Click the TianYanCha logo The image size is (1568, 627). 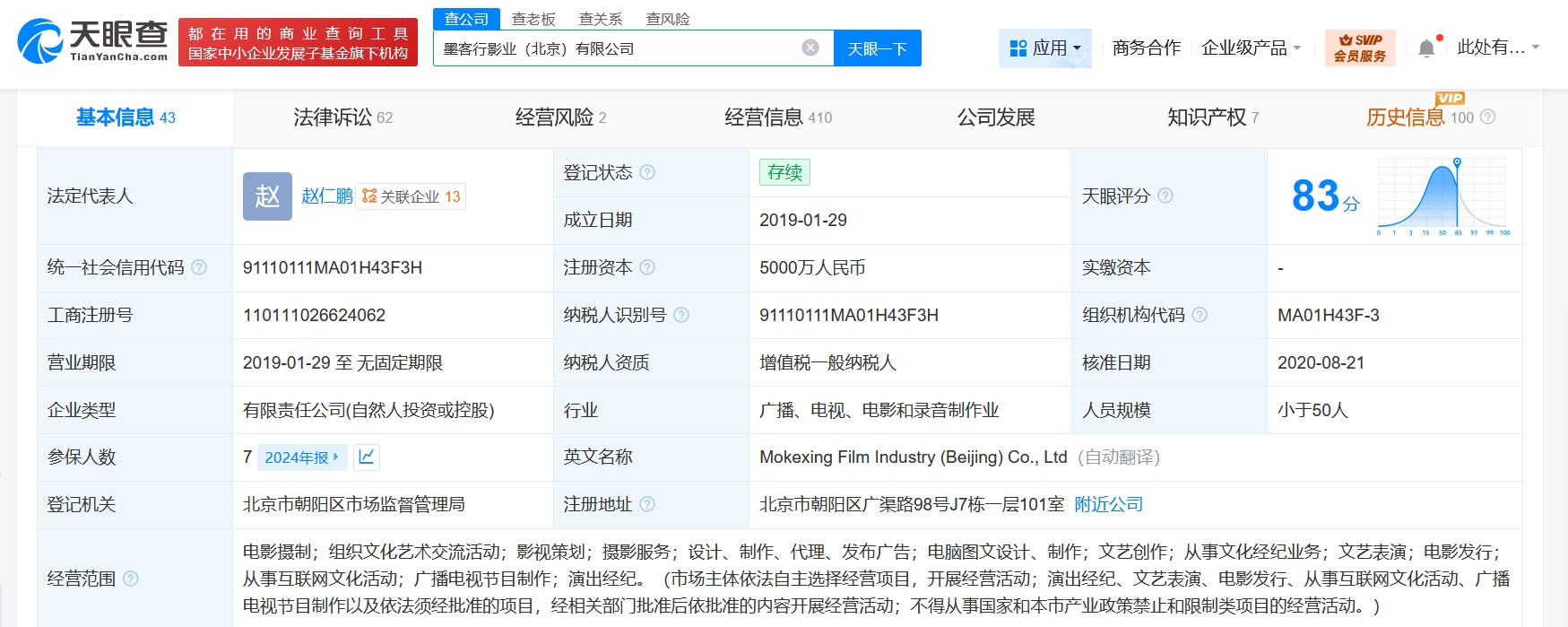pos(92,41)
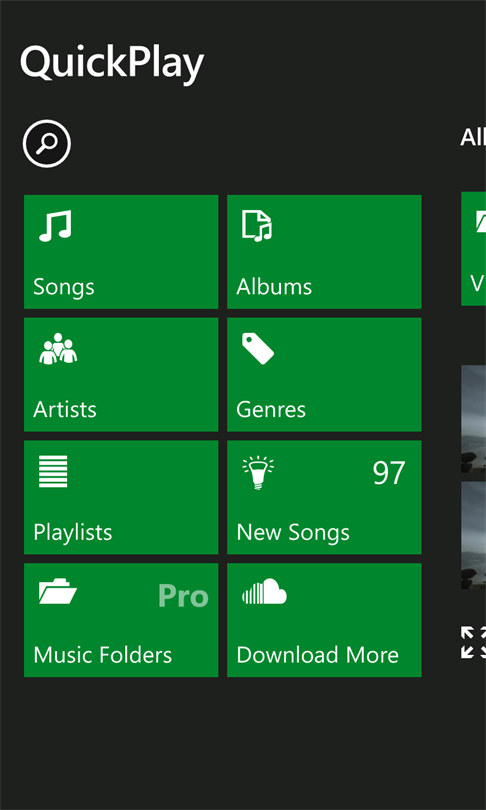Open the Playlists tile label
This screenshot has width=486, height=810.
pos(73,533)
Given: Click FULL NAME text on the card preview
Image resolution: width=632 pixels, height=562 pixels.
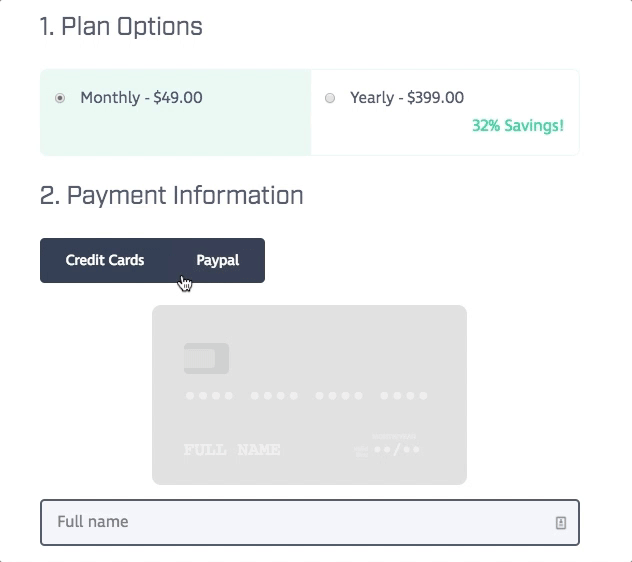Looking at the screenshot, I should tap(232, 450).
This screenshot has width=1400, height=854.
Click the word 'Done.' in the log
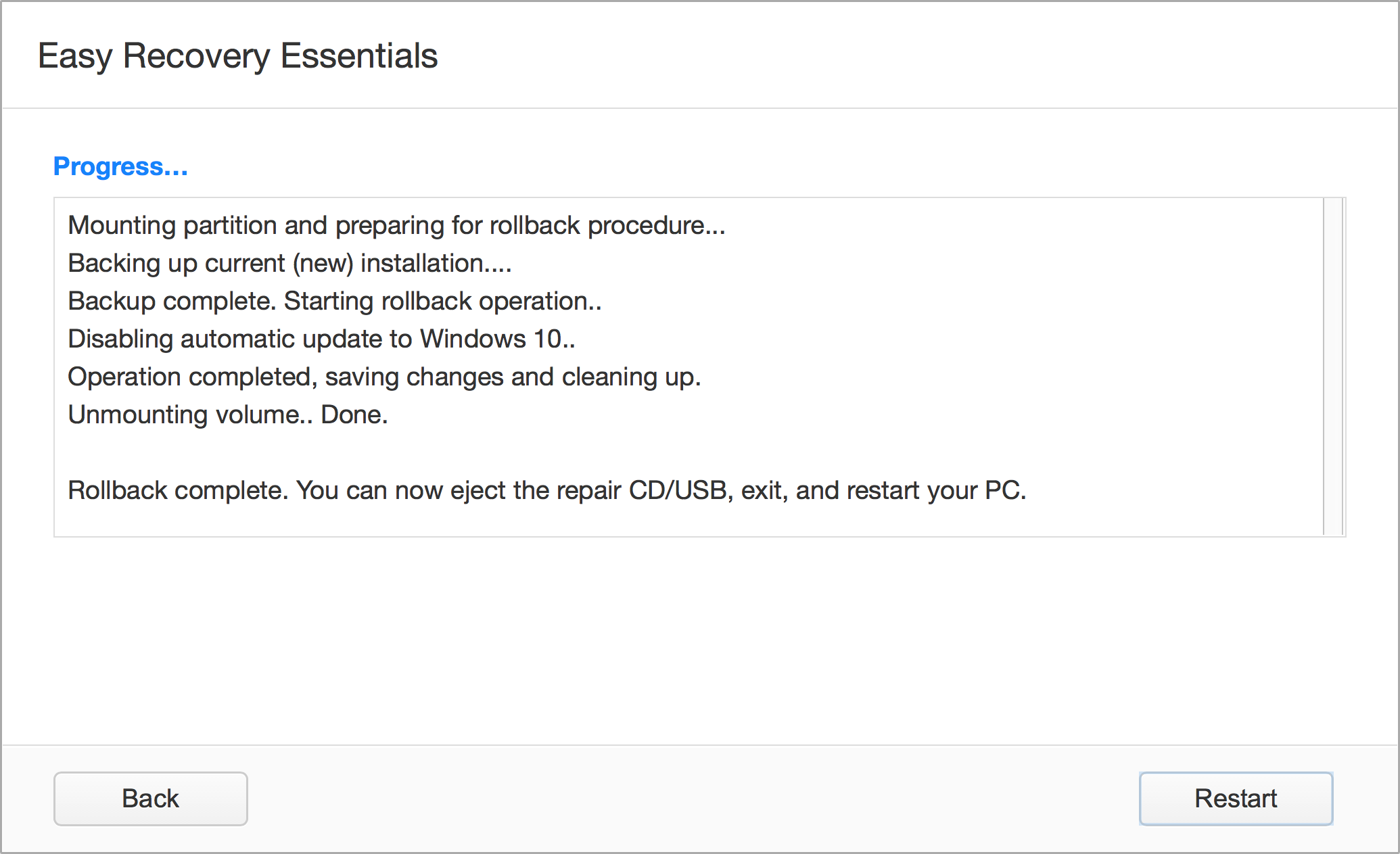354,414
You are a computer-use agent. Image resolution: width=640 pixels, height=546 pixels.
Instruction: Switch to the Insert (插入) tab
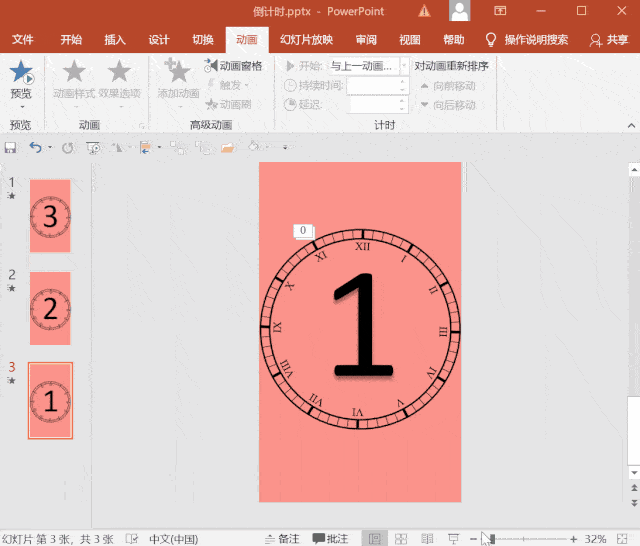coord(115,40)

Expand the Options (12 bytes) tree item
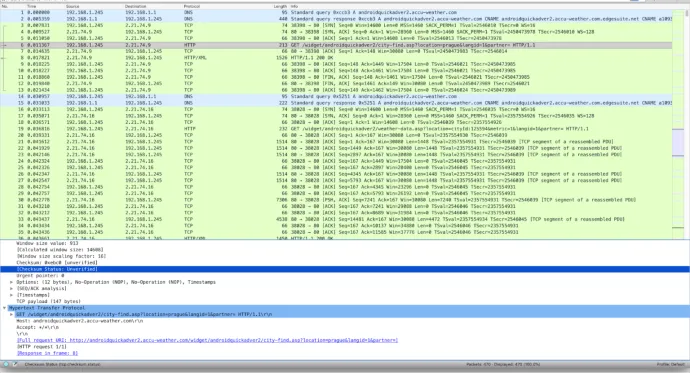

**Work item:**
For the entries above, the output must hold exactly the lines from the one with "You are a computer-use" through the last line, both included, and no pictures.

**Answer section:**
You are a computer-use agent. Image resolution: width=640 pixels, height=546 pixels.
Instruction: Switch to the Insert (插入) tab
coord(115,40)

Expand the Options (12 bytes) tree item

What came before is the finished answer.